> [Problem statement]
Pick every line from the data that holds the word "will".

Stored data
· · ·

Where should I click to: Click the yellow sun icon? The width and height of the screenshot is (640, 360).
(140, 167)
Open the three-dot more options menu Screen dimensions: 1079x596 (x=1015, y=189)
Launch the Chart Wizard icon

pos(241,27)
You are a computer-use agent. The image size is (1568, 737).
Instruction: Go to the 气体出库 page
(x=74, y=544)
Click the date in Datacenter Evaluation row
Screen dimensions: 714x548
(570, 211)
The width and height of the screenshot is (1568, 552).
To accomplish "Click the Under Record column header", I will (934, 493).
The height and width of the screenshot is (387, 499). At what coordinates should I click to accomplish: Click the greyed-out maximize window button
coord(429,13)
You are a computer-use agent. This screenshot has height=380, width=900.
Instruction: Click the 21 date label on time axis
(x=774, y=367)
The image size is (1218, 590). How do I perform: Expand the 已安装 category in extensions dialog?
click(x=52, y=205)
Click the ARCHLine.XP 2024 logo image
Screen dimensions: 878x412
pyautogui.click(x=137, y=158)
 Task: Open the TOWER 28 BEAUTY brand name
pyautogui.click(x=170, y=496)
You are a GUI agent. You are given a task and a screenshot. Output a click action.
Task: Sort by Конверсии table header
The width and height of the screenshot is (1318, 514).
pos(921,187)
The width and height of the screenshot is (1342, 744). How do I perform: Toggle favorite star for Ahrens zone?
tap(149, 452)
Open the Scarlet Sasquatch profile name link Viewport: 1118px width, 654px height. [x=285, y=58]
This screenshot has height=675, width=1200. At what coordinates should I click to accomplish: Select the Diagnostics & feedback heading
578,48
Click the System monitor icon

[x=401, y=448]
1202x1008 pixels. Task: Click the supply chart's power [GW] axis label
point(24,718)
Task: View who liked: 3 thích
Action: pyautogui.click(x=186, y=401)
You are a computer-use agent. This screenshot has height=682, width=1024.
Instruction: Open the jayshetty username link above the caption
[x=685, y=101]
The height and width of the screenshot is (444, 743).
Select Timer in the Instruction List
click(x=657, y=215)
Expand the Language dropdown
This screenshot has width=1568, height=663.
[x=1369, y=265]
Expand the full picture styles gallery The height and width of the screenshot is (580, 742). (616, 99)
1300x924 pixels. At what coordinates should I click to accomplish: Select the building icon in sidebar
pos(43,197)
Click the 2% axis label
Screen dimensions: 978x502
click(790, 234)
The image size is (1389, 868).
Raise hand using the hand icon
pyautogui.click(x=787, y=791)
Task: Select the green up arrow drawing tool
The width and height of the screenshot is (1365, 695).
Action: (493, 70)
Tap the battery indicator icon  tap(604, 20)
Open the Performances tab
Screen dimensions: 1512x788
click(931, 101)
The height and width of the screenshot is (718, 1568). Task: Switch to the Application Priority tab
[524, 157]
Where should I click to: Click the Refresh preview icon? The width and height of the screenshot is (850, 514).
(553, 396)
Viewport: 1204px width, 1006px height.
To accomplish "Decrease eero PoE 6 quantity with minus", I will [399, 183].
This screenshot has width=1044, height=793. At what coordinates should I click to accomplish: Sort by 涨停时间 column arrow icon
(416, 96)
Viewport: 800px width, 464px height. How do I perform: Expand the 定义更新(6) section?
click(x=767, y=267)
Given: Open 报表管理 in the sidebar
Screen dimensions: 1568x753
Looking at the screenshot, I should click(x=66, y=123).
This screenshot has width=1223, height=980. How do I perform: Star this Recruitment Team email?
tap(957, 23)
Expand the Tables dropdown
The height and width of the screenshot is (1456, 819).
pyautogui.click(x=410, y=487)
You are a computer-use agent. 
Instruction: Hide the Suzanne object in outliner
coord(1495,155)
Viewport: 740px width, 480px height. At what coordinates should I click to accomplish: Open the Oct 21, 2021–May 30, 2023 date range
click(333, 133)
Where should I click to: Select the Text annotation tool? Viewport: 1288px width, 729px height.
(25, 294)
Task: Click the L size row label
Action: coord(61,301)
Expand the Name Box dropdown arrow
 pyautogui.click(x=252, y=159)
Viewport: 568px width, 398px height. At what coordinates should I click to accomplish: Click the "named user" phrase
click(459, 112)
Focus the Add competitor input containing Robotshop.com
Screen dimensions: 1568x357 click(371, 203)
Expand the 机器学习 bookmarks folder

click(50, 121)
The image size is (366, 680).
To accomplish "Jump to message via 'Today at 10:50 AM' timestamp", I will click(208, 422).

· · ·

> [Task result]
To accomplish "Click the Under Record column header", I will (934, 493).
To accomplish "Decrease eero PoE 6 quantity with minus", I will [399, 183].
To accomplish "Jump to message via 'Today at 10:50 AM' timestamp", I will click(208, 422).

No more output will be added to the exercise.